She says: “Artists come from Wigan; they rarely stay here. Towns like mine live in the reflected glamour of Manchester, Liverpool, Newcastle, Leeds. Wigan doesn't have an arts venue. There are few places for artists to converge but there is a thriving poetry scene and a literature festival.”

She goes on to say that “this is my first year as a full-time performance poet –yes, I gave up the day job – and performance poetry is getting BIG. There’s competition out there.”

“Like dandelions in summer, spoken word open mics and poetry slams have sprouted up in pubs, libraries and arts centres all over the north of England. Even poet laureate Carol Ann Duffy is teaching up here.

“Poetry has a bad reputation as a spectator sport. People seem to think it's always on about war or love: elitist, depressing and difficult to understand. I'm calling my commission 'Love Is A Battlefield'. It's about, ahem, war, love and the post-traumatic stress disorder my partner suffered from his experiences as a solider in Afghanistan. A cheery little topic. But it's not elitist. It is, I hope, full of hope and not too difficult to love.”

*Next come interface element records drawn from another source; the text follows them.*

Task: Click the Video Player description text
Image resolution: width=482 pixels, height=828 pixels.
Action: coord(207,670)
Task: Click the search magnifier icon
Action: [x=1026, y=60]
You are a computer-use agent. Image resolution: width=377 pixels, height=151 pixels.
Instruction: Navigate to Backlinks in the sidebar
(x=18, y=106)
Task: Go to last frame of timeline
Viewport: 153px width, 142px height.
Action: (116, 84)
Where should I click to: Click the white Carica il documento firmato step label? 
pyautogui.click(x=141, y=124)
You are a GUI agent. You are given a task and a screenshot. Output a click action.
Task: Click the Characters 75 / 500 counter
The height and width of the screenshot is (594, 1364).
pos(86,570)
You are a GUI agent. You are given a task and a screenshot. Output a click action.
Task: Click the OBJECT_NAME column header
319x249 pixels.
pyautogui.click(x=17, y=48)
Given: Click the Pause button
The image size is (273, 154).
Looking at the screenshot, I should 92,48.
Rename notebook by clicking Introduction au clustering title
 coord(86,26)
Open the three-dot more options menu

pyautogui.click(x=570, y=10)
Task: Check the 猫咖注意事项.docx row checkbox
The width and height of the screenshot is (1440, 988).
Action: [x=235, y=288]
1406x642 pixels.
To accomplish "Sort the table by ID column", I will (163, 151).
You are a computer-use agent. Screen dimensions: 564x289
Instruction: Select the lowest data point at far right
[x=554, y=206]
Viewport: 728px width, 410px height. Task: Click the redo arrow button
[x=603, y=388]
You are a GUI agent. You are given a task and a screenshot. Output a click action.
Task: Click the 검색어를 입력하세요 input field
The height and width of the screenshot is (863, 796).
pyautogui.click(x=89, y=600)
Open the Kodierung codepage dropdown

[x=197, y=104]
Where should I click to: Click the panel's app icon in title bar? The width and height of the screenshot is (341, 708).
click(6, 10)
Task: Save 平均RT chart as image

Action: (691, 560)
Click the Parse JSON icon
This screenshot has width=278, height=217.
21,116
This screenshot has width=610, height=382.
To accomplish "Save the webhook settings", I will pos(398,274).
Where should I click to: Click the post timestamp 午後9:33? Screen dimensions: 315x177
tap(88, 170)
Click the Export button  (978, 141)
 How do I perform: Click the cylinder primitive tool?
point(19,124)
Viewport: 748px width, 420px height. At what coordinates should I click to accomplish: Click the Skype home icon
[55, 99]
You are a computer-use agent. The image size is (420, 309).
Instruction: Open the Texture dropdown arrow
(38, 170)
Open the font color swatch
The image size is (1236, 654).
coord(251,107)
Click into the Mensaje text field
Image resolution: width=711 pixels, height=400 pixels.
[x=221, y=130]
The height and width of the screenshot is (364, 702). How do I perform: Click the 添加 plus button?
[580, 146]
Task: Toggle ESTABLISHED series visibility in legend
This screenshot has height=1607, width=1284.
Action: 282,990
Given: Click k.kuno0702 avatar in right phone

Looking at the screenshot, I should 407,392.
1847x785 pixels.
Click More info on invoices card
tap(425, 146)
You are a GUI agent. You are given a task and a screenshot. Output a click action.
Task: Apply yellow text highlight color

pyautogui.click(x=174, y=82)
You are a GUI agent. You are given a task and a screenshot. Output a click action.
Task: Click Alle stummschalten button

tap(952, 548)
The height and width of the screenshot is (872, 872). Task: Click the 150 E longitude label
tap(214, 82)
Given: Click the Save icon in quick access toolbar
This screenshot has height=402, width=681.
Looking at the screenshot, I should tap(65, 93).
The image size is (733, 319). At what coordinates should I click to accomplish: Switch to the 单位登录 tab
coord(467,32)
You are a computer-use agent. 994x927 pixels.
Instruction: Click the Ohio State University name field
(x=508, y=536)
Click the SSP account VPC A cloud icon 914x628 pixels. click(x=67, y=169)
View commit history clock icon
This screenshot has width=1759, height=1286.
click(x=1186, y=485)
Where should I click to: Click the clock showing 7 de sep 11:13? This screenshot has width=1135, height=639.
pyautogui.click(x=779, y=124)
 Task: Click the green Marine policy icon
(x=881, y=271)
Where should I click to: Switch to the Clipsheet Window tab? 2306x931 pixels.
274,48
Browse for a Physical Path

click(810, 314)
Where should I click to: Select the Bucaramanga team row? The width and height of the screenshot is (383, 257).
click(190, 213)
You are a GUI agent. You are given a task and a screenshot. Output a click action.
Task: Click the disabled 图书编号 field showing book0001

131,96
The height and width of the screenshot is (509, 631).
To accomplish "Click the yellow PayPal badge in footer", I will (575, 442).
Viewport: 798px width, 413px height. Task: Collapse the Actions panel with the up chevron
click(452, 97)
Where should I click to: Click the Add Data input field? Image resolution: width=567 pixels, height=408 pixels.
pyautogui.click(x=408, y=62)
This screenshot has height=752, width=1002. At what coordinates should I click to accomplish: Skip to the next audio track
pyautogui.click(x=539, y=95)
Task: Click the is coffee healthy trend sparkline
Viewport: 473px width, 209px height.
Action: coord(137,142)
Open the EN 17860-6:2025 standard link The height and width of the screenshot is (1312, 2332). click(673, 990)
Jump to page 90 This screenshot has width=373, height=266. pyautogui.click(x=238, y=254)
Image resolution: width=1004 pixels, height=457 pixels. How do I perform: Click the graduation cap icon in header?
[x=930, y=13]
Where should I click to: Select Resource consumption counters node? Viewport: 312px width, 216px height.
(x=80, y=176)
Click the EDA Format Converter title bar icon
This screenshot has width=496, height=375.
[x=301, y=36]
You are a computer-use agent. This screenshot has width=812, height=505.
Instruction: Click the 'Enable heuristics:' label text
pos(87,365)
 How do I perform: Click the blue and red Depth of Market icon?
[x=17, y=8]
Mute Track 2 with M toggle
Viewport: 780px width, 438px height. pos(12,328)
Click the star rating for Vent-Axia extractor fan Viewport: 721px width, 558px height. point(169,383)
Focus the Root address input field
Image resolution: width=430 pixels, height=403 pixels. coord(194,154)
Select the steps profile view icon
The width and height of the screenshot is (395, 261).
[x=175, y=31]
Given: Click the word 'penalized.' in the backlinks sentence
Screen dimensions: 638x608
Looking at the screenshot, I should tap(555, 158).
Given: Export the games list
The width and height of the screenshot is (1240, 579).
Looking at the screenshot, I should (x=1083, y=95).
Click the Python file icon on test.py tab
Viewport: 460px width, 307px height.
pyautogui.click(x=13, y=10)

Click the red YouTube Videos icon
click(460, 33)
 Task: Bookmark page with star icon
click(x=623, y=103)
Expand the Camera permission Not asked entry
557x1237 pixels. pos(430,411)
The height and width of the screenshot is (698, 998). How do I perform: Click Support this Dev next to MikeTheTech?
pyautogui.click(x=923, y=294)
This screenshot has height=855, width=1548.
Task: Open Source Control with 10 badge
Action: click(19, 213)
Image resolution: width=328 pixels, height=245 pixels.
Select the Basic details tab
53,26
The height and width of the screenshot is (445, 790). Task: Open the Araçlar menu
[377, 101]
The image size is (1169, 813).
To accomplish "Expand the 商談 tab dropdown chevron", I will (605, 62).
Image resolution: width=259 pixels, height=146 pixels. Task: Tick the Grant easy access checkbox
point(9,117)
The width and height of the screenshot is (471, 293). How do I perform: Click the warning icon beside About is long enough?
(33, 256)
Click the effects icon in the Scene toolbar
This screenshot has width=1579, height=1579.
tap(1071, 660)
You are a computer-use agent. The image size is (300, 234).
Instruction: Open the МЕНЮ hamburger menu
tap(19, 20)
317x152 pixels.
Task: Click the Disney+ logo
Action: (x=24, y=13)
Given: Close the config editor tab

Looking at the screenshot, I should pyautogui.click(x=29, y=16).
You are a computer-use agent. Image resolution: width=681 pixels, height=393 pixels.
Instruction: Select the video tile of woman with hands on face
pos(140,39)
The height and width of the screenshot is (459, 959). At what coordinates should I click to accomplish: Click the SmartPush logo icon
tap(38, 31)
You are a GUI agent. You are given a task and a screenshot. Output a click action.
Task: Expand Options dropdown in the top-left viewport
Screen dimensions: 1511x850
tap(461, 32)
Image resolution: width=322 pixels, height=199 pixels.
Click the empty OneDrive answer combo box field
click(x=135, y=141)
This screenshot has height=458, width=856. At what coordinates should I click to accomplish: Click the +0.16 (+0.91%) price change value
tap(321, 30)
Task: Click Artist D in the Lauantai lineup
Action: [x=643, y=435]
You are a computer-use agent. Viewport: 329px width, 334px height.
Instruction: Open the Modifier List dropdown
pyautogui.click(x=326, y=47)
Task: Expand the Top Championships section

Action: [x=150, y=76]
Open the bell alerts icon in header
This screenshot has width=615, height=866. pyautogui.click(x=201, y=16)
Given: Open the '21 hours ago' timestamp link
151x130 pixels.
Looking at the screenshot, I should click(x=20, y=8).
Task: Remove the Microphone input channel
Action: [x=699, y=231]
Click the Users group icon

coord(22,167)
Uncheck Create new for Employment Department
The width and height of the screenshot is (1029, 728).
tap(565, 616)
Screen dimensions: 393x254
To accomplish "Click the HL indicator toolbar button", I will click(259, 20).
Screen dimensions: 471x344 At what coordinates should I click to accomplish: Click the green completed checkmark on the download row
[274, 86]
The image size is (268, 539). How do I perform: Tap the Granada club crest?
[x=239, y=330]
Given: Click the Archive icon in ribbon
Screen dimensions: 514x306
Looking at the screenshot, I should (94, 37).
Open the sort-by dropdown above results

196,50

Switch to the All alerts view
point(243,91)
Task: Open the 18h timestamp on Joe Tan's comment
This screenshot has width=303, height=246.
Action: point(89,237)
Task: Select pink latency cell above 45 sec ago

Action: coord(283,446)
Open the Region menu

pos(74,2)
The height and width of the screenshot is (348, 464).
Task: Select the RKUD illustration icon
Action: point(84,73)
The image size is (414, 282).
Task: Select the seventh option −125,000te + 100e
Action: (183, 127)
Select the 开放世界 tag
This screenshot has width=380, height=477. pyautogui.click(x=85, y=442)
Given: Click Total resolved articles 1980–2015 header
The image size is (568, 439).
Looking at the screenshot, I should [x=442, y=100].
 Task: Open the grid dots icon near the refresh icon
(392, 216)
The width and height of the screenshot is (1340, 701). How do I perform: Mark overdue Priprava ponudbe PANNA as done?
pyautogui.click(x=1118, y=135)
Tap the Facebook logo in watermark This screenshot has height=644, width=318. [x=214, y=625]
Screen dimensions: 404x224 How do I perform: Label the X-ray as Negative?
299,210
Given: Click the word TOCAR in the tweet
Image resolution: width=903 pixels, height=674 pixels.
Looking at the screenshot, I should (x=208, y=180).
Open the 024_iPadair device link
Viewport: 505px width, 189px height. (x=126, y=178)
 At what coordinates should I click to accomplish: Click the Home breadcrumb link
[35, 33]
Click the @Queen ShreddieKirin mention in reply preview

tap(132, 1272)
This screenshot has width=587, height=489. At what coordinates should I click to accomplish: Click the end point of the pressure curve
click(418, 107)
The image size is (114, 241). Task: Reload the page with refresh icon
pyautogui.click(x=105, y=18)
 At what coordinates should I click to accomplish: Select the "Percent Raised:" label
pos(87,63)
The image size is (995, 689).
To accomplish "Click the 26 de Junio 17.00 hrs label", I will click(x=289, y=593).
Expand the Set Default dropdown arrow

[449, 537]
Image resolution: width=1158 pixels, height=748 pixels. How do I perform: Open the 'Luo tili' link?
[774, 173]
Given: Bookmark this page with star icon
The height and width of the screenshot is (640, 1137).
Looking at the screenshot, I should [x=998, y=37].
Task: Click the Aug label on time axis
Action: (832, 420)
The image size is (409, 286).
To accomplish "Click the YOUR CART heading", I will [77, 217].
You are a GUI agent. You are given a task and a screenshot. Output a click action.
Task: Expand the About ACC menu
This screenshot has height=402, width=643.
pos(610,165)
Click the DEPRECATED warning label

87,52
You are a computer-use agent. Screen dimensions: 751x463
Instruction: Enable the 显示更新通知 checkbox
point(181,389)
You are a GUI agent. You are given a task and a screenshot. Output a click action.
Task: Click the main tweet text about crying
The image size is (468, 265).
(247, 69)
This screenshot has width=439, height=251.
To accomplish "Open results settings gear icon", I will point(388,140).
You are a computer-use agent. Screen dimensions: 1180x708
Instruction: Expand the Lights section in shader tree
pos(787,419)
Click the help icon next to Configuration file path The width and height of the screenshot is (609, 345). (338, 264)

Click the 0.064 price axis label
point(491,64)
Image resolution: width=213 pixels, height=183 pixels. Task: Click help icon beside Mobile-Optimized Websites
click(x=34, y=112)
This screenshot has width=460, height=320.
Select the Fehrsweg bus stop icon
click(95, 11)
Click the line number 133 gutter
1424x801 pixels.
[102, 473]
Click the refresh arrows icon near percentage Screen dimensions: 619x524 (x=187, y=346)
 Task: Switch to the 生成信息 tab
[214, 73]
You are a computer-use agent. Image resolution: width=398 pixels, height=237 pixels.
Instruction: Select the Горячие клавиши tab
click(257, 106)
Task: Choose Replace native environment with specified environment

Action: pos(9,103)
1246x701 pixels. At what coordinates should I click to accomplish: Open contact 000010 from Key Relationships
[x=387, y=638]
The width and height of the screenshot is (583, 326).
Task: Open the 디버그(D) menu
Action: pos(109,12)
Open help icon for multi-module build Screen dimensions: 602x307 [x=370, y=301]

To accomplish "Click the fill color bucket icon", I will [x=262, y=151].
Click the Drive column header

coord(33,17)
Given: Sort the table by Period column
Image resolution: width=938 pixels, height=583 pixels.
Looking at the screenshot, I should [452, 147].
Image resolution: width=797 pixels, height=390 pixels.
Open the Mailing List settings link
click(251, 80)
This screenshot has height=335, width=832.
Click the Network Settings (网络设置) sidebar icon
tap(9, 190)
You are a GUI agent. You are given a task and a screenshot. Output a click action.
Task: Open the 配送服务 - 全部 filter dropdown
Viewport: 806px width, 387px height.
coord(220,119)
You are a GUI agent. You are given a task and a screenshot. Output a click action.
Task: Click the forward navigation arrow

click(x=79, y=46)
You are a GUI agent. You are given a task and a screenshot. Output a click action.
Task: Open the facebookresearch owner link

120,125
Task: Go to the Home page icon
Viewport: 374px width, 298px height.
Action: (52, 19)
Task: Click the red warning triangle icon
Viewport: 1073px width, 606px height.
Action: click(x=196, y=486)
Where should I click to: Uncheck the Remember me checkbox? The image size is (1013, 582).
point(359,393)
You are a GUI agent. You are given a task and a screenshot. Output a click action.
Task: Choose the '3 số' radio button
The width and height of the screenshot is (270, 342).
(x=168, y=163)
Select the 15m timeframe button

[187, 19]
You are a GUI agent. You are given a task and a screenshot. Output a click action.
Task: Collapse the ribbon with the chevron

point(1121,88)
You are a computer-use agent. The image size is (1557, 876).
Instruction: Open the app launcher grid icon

She writes of meeting Cerys Matthews and Jarvis Cocker in London, and of writing a poem about Cocker on the train home: “I pen a dirty ditty about my love for Jarvis. And I'm happy that I write poetry for common people. Common people, like me.”  

Verb New Voices was created by Arts Council England with the BBC, and is managed by New Writing North. The three writers will receive mentoring from partner organisations including Writing Squad in Yorkshire, Contact Theatre in Manchester, and ARC in Stockton-on-Tees, a place on an Arvon writing course, support to develop a live show, and a special commission to create a piece of work for BBC Radio 3’s The Verb, which will be broadcast this autumn.